Tuesday, October 19, 2010

Chicken & Dumplings

This is my Grandma Haynes recipe.  She made it from memory every time.  So to get this recipe I had to stand next to her in the kitchen one year and take notes while she made it.  Wish I could still do that.  There are so many more things I want to know.

5 raw boneless skinless chicken thighs
1 med. yellow onion (chopped)
4 ribs of celery (chopped)
2 carrots (chopped)
3 qts. of chicken stock (12 cups)
1 bay leaf
1/4 tsp salt
1 tsp pepper
1 tsp dried sage
1 tsp. dried thyme
1 Tbsp. butter

Place butter in hot stock pot.  Add onion, carrots and celery.  Let them sweat. (4mins.)  Add salt, pepper, thyme, sage and bay leaf.  Add chicken stock to the pot.  Add the raw chicken.  Boil at a rolling boil for 30 mins.  Pull bay leaf out.  Pull chicken out.  Shred the chicken and return it to the pot.  Let the soup simmer on med. heat while you make the dumplings. 

Bisquick Dumplings Recipe
2/3 cup Bisquick
3 Tbsp. milk
( I double this recipe for my family of 4. We like dumplings)

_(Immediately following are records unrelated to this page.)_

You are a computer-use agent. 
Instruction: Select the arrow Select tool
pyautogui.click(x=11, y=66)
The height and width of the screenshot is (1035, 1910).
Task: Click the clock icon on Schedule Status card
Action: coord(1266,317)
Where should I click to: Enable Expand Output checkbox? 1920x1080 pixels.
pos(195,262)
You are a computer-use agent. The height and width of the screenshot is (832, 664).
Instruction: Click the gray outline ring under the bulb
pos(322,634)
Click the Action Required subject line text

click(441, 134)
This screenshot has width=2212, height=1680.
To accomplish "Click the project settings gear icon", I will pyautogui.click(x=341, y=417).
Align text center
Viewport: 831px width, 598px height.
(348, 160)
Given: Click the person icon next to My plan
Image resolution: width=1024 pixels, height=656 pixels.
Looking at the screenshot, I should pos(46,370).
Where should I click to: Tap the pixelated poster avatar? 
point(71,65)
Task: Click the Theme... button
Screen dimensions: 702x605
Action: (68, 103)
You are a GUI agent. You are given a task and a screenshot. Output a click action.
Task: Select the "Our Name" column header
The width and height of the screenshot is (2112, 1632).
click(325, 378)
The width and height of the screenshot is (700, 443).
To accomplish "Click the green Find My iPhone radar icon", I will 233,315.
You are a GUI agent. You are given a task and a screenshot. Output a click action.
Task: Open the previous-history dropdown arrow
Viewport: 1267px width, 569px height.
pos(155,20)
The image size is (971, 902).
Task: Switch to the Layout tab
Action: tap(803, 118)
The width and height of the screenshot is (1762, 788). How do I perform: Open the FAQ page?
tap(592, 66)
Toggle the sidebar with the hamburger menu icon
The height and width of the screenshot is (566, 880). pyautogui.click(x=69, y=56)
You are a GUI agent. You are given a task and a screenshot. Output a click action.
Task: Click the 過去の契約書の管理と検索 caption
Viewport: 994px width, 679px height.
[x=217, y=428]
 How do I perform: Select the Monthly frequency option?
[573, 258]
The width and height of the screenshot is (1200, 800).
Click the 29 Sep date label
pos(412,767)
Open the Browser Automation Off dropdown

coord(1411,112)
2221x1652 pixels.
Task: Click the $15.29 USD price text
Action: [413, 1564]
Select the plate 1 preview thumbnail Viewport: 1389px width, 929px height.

Stir ingredients till soft dough forms.  Drop spoonfuls onto boiling stew, reduce heat.  Cook uncovered for 10 mins.  Cover and cook another 10 mins.

The dumplings will puff up and float at first.

Then once they are cooked, they won't be as puffy and some will sink.

 Ladle out the chicken and dumplings into bowls and enjoy.